It’s been too long since I wrote something uplifting, inspiring or philosophical here. I’m just so busy putting one foot in front of the other that I don’t have the time or energy for deep thoughts. I’ve reached the point where I feel that if I don’t keep moving, I’ll stop completely.
The challenges just keeping on coming. A difficult recovery from surgery for my sister. A flooded bedroom from a leaking air conditioner that resulted in a wall and floor (yes, another one) being destroyed. Stuff piled everywhere as we try to salvage what we can. Trying to adapt to a full school schedule. Bills to pay. Car repairs and wrong parts and pieces that don’t fit where they are supposed to. Planning for art classes. And a handful of other things going on that I haven’t even shared.
One at a time wouldn’t be much of a problem, but one after another is getting old.
I’m trying not to whine.
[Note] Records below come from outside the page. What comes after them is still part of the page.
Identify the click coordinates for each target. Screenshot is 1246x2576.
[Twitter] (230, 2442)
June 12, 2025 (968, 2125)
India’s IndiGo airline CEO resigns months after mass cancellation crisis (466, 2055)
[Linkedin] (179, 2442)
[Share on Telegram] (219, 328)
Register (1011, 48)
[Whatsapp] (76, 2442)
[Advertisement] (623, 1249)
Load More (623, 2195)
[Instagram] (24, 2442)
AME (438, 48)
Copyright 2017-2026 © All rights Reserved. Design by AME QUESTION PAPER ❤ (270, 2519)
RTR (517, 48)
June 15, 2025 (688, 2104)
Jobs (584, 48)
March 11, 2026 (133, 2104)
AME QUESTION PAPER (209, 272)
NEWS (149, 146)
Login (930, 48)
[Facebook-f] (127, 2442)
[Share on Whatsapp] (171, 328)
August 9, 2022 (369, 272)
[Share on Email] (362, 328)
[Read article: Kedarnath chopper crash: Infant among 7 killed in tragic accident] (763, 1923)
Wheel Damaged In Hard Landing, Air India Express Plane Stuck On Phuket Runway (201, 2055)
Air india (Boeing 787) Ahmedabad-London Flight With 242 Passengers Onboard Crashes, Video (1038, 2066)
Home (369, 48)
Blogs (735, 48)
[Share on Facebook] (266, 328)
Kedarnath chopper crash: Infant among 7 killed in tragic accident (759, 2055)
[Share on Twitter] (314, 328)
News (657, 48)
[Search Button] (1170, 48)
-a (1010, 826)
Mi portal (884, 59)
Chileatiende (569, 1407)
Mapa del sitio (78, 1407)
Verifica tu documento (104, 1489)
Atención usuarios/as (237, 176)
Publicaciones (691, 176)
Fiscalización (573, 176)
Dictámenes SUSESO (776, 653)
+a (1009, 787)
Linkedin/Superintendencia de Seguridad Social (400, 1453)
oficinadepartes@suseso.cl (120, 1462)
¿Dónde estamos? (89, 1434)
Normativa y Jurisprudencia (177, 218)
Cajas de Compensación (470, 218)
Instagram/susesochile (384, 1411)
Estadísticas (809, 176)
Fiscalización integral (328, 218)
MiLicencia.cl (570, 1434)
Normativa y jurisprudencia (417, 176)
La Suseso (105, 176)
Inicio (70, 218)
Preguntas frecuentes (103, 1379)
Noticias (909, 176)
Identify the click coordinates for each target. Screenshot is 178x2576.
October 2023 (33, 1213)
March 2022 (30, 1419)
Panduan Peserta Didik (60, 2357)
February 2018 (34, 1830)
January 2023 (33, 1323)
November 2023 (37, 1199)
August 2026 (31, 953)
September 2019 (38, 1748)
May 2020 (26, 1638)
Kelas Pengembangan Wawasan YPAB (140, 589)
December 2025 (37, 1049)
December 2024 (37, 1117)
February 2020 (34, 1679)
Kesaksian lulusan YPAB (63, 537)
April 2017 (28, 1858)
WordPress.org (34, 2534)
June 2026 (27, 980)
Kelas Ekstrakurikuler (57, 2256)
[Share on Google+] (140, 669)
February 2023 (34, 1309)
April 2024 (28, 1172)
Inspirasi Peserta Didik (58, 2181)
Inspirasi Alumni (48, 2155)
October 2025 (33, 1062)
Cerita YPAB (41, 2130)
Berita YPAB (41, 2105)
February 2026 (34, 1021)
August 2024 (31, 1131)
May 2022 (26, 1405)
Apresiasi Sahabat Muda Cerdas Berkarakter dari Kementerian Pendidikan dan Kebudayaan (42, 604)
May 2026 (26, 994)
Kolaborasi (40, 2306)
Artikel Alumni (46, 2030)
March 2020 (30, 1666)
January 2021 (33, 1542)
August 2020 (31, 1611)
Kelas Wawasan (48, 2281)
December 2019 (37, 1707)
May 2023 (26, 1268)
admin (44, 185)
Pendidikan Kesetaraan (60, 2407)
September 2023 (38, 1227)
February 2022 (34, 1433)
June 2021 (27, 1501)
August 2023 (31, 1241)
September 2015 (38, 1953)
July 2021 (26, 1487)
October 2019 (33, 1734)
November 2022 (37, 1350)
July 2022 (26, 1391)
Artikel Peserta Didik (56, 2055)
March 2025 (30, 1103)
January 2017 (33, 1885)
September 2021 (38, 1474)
And I’m trying to be optimistic. I know it will all resolve itself – one way or another. I’m aware that most of it is out of my control.
In a way, this time has been a blessing.
Simplifying life can be challenging. Sorting out the important stuff is sometimes hard to figure out. Priorities shift and often it’s impossible to put things in proper perspective.
Until…there is literally so much that you can’t get done because there is so much to be done!
That’s when you have to pick out “one”, “two” and “three” and let the rest slide. I’ve left things undone lately that used to seem terribly important. They can wait I need sleep or I can’t cope.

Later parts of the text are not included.